▶ WHAT YOU ARE ASKED TO DO: Please print each record exactly, omitting none of them.

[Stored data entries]
- - - - - - -

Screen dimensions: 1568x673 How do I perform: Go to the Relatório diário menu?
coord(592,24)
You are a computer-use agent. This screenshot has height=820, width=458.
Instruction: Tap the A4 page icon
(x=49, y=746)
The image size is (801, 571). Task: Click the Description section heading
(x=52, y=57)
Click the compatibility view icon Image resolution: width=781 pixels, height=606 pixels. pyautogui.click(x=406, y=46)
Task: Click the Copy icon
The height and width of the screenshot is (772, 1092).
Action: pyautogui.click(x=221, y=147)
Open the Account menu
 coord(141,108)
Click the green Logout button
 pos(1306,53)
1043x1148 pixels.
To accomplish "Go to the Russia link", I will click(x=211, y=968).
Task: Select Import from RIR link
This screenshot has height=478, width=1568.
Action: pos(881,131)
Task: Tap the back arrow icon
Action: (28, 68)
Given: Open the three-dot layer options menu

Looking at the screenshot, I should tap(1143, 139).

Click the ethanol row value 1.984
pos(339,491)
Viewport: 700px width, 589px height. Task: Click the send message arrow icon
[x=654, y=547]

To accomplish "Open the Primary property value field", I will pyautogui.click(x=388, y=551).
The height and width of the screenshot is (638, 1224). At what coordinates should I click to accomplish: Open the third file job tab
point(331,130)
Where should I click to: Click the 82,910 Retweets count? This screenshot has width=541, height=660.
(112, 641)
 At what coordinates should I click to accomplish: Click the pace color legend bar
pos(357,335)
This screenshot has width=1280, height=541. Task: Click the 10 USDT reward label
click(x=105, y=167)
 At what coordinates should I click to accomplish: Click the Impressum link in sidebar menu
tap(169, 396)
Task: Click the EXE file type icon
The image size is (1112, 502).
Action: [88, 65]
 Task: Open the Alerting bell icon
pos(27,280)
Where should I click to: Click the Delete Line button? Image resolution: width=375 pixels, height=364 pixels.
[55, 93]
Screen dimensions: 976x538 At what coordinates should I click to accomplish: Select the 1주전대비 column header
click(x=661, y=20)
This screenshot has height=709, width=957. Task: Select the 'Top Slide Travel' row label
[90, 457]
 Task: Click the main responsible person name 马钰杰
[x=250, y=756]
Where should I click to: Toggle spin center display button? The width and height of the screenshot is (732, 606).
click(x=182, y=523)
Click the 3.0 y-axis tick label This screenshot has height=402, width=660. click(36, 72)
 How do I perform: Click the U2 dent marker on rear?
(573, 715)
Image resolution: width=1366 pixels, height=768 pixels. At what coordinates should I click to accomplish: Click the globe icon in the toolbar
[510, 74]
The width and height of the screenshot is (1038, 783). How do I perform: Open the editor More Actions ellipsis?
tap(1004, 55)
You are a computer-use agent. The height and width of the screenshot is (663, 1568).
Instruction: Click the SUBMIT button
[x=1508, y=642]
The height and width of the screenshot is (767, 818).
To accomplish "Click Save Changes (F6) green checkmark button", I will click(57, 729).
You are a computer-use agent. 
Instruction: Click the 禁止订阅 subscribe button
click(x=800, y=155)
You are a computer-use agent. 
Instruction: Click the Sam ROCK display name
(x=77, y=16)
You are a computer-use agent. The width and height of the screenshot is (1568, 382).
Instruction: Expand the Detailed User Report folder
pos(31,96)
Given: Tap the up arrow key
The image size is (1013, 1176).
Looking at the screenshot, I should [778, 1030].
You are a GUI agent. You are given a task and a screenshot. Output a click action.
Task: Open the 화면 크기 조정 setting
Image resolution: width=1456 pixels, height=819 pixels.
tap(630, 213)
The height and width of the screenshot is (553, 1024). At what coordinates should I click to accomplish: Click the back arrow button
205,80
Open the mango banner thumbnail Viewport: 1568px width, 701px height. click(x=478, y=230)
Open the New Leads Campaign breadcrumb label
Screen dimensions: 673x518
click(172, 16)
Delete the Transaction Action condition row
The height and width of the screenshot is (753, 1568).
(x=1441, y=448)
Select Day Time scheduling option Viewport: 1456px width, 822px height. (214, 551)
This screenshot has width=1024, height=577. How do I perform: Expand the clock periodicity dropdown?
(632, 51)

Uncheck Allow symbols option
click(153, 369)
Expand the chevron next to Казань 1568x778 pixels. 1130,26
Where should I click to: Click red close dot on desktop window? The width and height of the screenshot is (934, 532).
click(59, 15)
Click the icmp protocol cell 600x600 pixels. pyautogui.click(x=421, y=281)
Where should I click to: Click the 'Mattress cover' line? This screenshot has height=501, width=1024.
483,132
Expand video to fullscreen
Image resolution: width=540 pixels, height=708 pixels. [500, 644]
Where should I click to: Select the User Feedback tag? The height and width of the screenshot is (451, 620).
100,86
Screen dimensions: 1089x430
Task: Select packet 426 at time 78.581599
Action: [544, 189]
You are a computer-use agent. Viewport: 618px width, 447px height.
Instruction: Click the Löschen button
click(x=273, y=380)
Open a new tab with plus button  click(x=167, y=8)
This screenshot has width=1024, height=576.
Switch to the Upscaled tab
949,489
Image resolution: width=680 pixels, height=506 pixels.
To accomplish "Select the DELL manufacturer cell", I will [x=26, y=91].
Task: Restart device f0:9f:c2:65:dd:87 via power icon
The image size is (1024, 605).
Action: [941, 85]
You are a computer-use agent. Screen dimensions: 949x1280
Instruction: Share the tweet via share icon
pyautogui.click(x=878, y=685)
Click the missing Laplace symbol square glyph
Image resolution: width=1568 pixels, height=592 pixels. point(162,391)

- - - - - - -

▶ EXERCISE RESULT:
Screen dimensions: 1568x673 How do I perform: Go to the Relatório diário menu?
coord(592,24)
You are a computer-use agent. This screenshot has height=820, width=458.
Instruction: Tap the A4 page icon
(x=49, y=746)
The image size is (801, 571). Task: Click the Description section heading
(x=52, y=57)
Click the compatibility view icon Image resolution: width=781 pixels, height=606 pixels. pyautogui.click(x=406, y=46)
Task: Click the Copy icon
The height and width of the screenshot is (772, 1092).
Action: pyautogui.click(x=221, y=147)
Open the Account menu
 coord(141,108)
Click the green Logout button
 pos(1306,53)
1043x1148 pixels.
To accomplish "Go to the Russia link", I will click(x=211, y=968).
Task: Select Import from RIR link
This screenshot has height=478, width=1568.
Action: pos(881,131)
Task: Tap the back arrow icon
Action: (28, 68)
Given: Open the three-dot layer options menu

Looking at the screenshot, I should tap(1143, 139).

Click the ethanol row value 1.984
pos(339,491)
Viewport: 700px width, 589px height. Task: Click the send message arrow icon
[x=654, y=547]

To accomplish "Open the Primary property value field", I will pyautogui.click(x=388, y=551).
The height and width of the screenshot is (638, 1224). At what coordinates should I click to accomplish: Open the third file job tab
point(331,130)
Where should I click to: Click the 82,910 Retweets count? This screenshot has width=541, height=660.
(112, 641)
 At what coordinates should I click to accomplish: Click the pace color legend bar
pos(357,335)
This screenshot has width=1280, height=541. Task: Click the 10 USDT reward label
click(x=105, y=167)
 At what coordinates should I click to accomplish: Click the Impressum link in sidebar menu
tap(169, 396)
Task: Click the EXE file type icon
The image size is (1112, 502).
Action: [88, 65]
 Task: Open the Alerting bell icon
pos(27,280)
Where should I click to: Click the Delete Line button? Image resolution: width=375 pixels, height=364 pixels.
[55, 93]
Screen dimensions: 976x538 At what coordinates should I click to accomplish: Select the 1주전대비 column header
click(x=661, y=20)
This screenshot has height=709, width=957. Task: Select the 'Top Slide Travel' row label
[90, 457]
 Task: Click the main responsible person name 马钰杰
[x=250, y=756]
Where should I click to: Toggle spin center display button? The width and height of the screenshot is (732, 606).
click(x=182, y=523)
Click the 3.0 y-axis tick label This screenshot has height=402, width=660. click(36, 72)
 How do I perform: Click the U2 dent marker on rear?
(573, 715)
Image resolution: width=1366 pixels, height=768 pixels. At what coordinates should I click to accomplish: Click the globe icon in the toolbar
[510, 74]
The width and height of the screenshot is (1038, 783). How do I perform: Open the editor More Actions ellipsis?
tap(1004, 55)
You are a computer-use agent. The height and width of the screenshot is (663, 1568).
Instruction: Click the SUBMIT button
[x=1508, y=642]
The height and width of the screenshot is (767, 818).
To accomplish "Click Save Changes (F6) green checkmark button", I will click(57, 729).
You are a computer-use agent. 
Instruction: Click the 禁止订阅 subscribe button
click(x=800, y=155)
You are a computer-use agent. 
Instruction: Click the Sam ROCK display name
(x=77, y=16)
You are a computer-use agent. The width and height of the screenshot is (1568, 382).
Instruction: Expand the Detailed User Report folder
pos(31,96)
Given: Tap the up arrow key
The image size is (1013, 1176).
Looking at the screenshot, I should [778, 1030].
You are a GUI agent. You are given a task and a screenshot. Output a click action.
Task: Open the 화면 크기 조정 setting
Image resolution: width=1456 pixels, height=819 pixels.
tap(630, 213)
The height and width of the screenshot is (553, 1024). At what coordinates should I click to accomplish: Click the back arrow button
205,80
Open the mango banner thumbnail Viewport: 1568px width, 701px height. click(x=478, y=230)
Open the New Leads Campaign breadcrumb label
Screen dimensions: 673x518
click(172, 16)
Delete the Transaction Action condition row
The height and width of the screenshot is (753, 1568).
(x=1441, y=448)
Select Day Time scheduling option Viewport: 1456px width, 822px height. (214, 551)
This screenshot has width=1024, height=577. How do I perform: Expand the clock periodicity dropdown?
(632, 51)

Uncheck Allow symbols option
click(153, 369)
Expand the chevron next to Казань 1568x778 pixels. 1130,26
Where should I click to: Click red close dot on desktop window? The width and height of the screenshot is (934, 532).
click(59, 15)
Click the icmp protocol cell 600x600 pixels. pyautogui.click(x=421, y=281)
Where should I click to: Click the 'Mattress cover' line? This screenshot has height=501, width=1024.
483,132
Expand video to fullscreen
Image resolution: width=540 pixels, height=708 pixels. [500, 644]
Where should I click to: Select the User Feedback tag? The height and width of the screenshot is (451, 620).
100,86
Screen dimensions: 1089x430
Task: Select packet 426 at time 78.581599
Action: [544, 189]
You are a computer-use agent. Viewport: 618px width, 447px height.
Instruction: Click the Löschen button
click(x=273, y=380)
Open a new tab with plus button  click(x=167, y=8)
This screenshot has width=1024, height=576.
Switch to the Upscaled tab
949,489
Image resolution: width=680 pixels, height=506 pixels.
To accomplish "Select the DELL manufacturer cell", I will [x=26, y=91].
Task: Restart device f0:9f:c2:65:dd:87 via power icon
The image size is (1024, 605).
Action: [941, 85]
You are a computer-use agent. Screen dimensions: 949x1280
Instruction: Share the tweet via share icon
pyautogui.click(x=878, y=685)
Click the missing Laplace symbol square glyph
Image resolution: width=1568 pixels, height=592 pixels. point(162,391)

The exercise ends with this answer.